Pendragon has begun a consultation over redundancies as it plans to reformat its leadership and management structure.

While the former AM100-leading motor retail group denied that any large-scale redundancies would be taking place, an AM source said a consultation had opened over “a small amount of leadership roles” within the business.

AM understands that a number of telephone calls took place on Monday (June 15) to discuss the plans, which had been postponed due to the COVID-19 crisis.

Some of Pendragon's 177 dealerships are also expected to remain closed since the end of the UK's lockdown periods as the dealer group continues to review the scale of its UK footprint.

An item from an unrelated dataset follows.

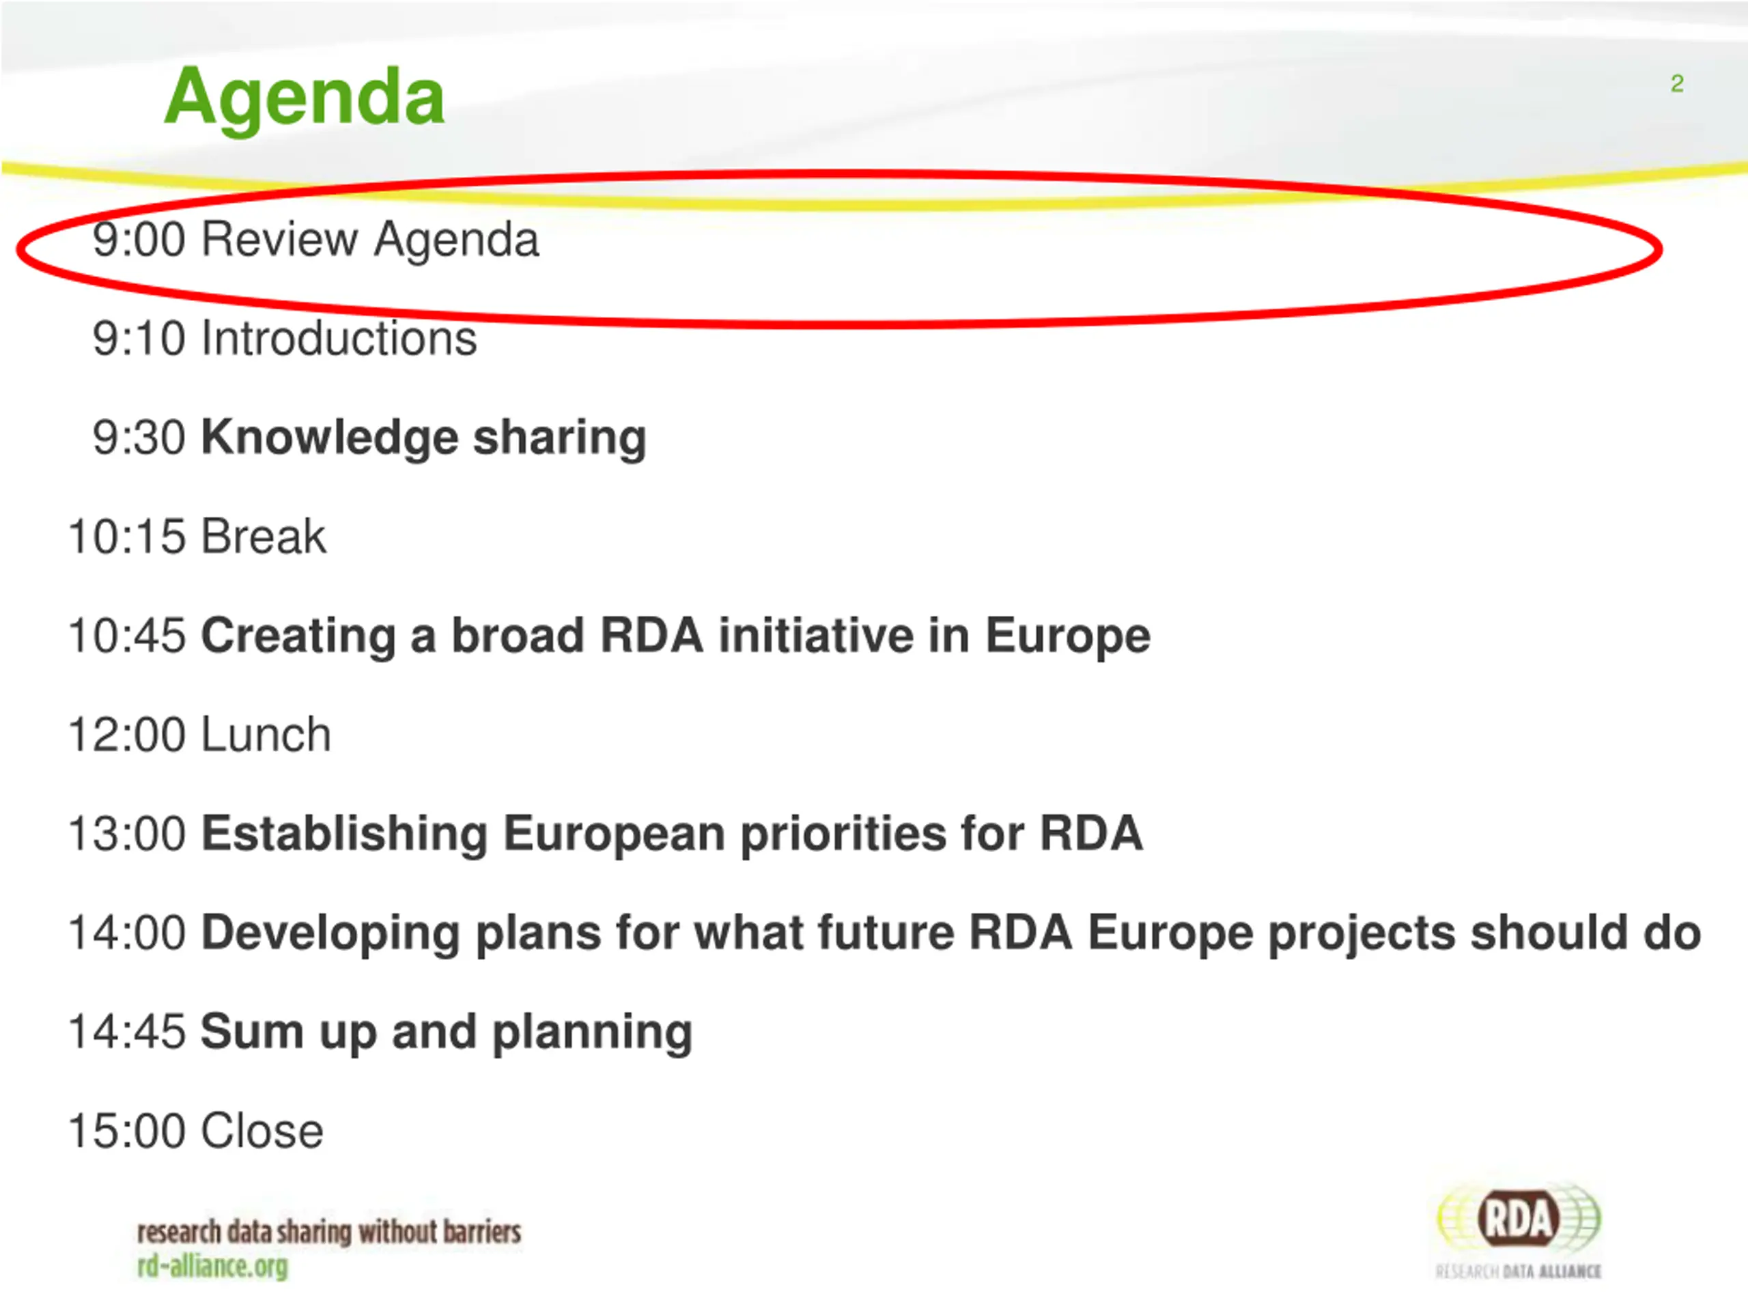The height and width of the screenshot is (1311, 1748).
Task: Click the Research Data Alliance caption text
Action: 1518,1271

“These are changes that will affect the entire business, including some senior members of staff,” one AM source claimed.

A few weeks before this latest development, AM interviewed Pendragon chief executive Bill Berman for a feature which is being published this week in the latest digital edition of AM Magazine.

In that, Berman told AM that Pendragon’s board would “right-size” the business to restore it to profitability, which would include closing or merging any of its franchised dealerships that aren’t viable. He did not provide specific details on those.

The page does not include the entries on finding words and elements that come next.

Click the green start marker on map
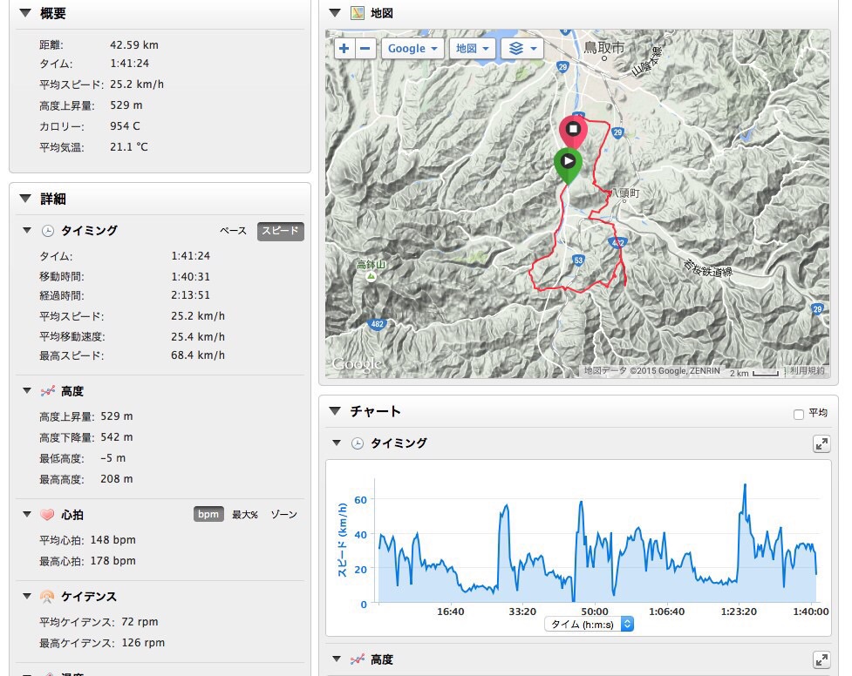Image resolution: width=852 pixels, height=676 pixels. (x=568, y=162)
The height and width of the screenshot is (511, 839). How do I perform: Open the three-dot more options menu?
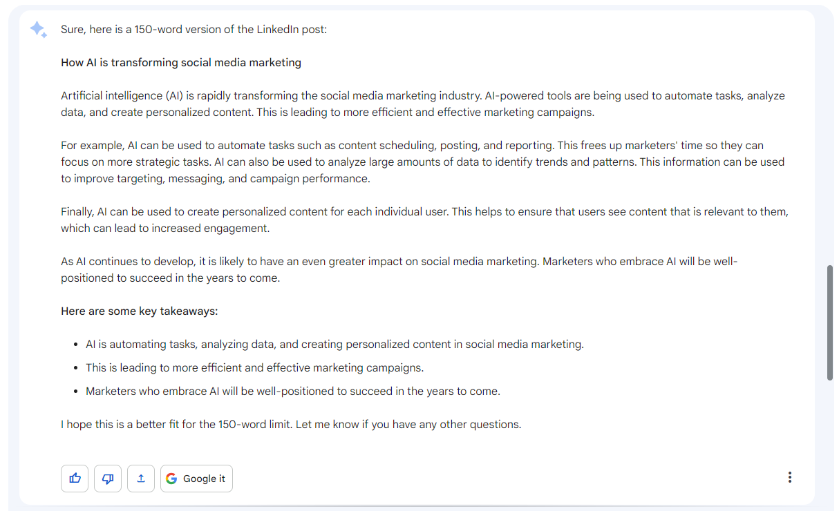tap(789, 477)
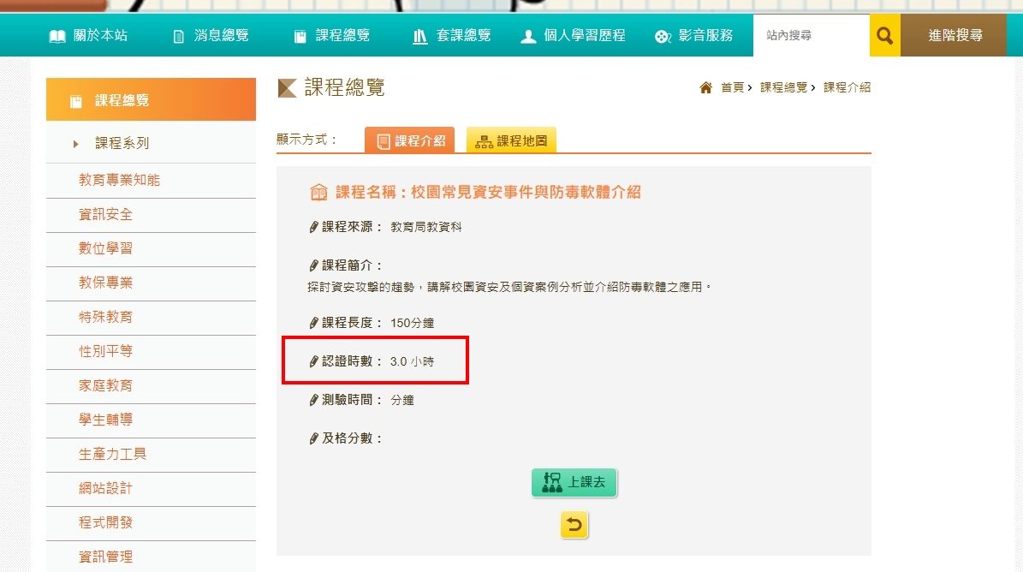Choose 特殊教育 from the sidebar

pyautogui.click(x=105, y=318)
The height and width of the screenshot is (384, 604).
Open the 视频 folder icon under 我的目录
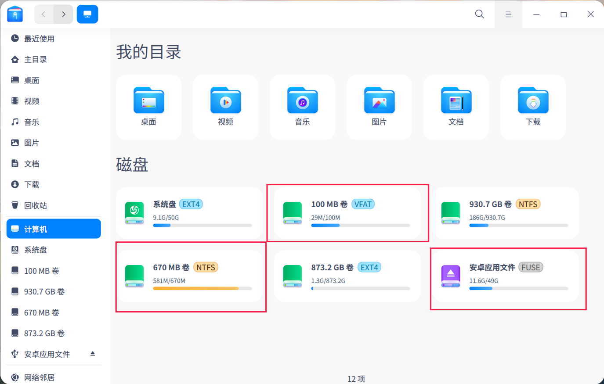point(225,101)
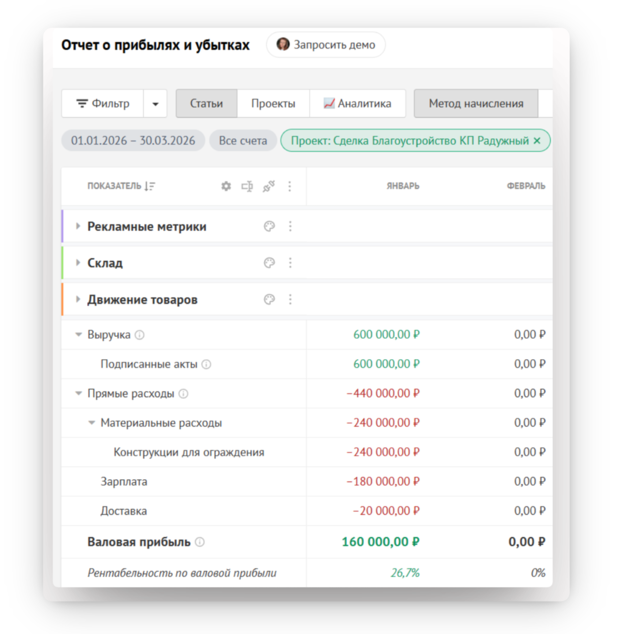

In March Pendragon reported a £117.4 million loss after tax (pre-tax loss £16.4m) from 2019 trading, due to "significant H1 losses”.

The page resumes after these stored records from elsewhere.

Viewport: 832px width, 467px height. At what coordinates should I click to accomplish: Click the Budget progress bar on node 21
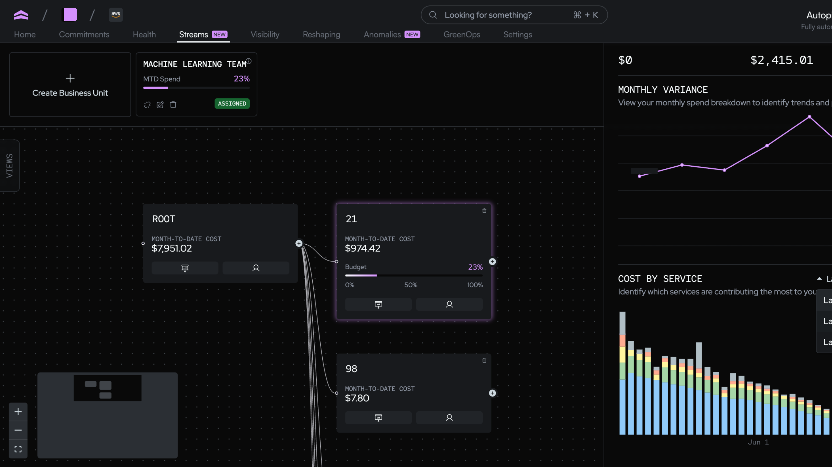point(413,275)
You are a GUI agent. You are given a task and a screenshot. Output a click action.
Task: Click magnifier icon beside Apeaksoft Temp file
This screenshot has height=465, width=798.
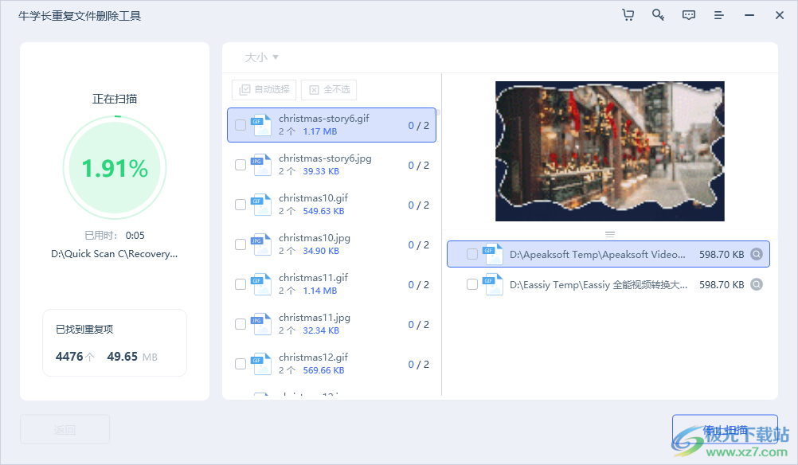click(x=757, y=255)
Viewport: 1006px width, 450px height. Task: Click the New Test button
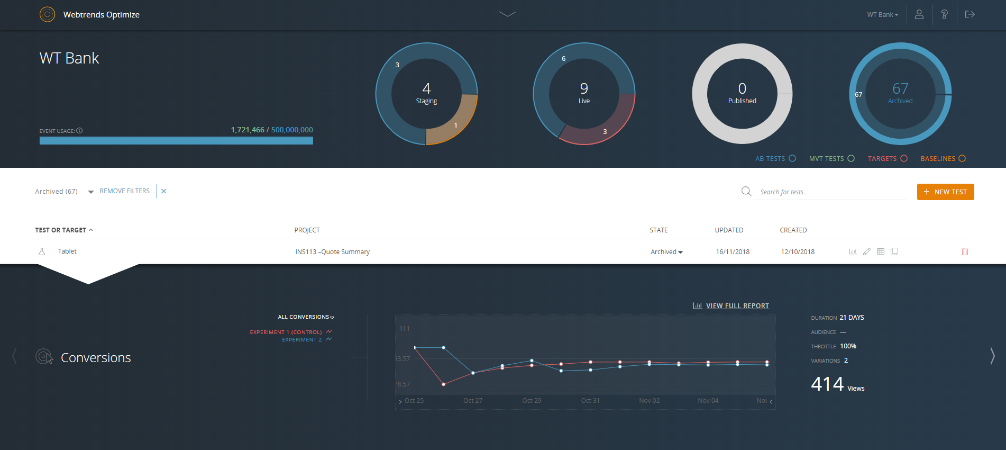coord(945,192)
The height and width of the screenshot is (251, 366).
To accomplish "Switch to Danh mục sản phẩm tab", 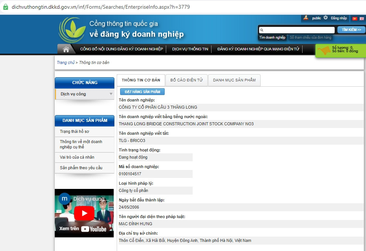I will point(234,80).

Last month it revealed that COVID-19 disruption had wiped out almost £10m operating profit at its franchised dealerships before the end of March.

Underlying operating profit at Pendragon’s franchised motor division, which includes the brands Stratstone and Evans Halshaw, was £4.4m, a decline of £4.7m versus Q1 2019.

Its Car Store division of used car supermarkets, which was radically rationalised in 2019, reduced operating losses from £7m in Q1 2019 to £1m in Q1 2020 and improved gross margin from 7.4% to 8.0%.

Commenting on the claim that the impact of recent months has contributed to a far-reaching new plan for the former AM100-topping retail group, another AM source close to the business said: “Many of the changes that are being made at Pendragon are ones which I would make myself, driving economies of scale and making the business that bit leaner and efficient.”

That source added: “I don’t imagine that the changes that are set to be announced will be of the scale of those announced by Lookers.”

In September last year AM reported that Pendragon could be poised to make 1,300 redundancies as part of a business restructure designed to stem the faltering financial performance revealed by a series of profit warnings at the time.

A week later the group announced its plan to close of 22 of its 34 Car Store used car supermarkets and one vehicle preparation centre after detailing a £32.2m underlying pre-tax loss in its H1 2019 financial results.

In the latest AM interview, conducted during lockdown, Berman said that efforts to mitigate against the effects of COVID-19 – including the furlough of about three-quarters of its dealership staff, voluntary cuts to management pay and a freeze on all non-essential spend to preserve cashflow - had put it “in a good cash position”.

He added that Pendragon was “in a position where we can ride this out for a considerable period of time”.

Berman, who initially joined Pendragon as a non-executive director last year from US motor retail giant AutoNation before becoming CEO in February, ordered 20% of his own pay to be donated directly to support NHS workers at the height of the crisis.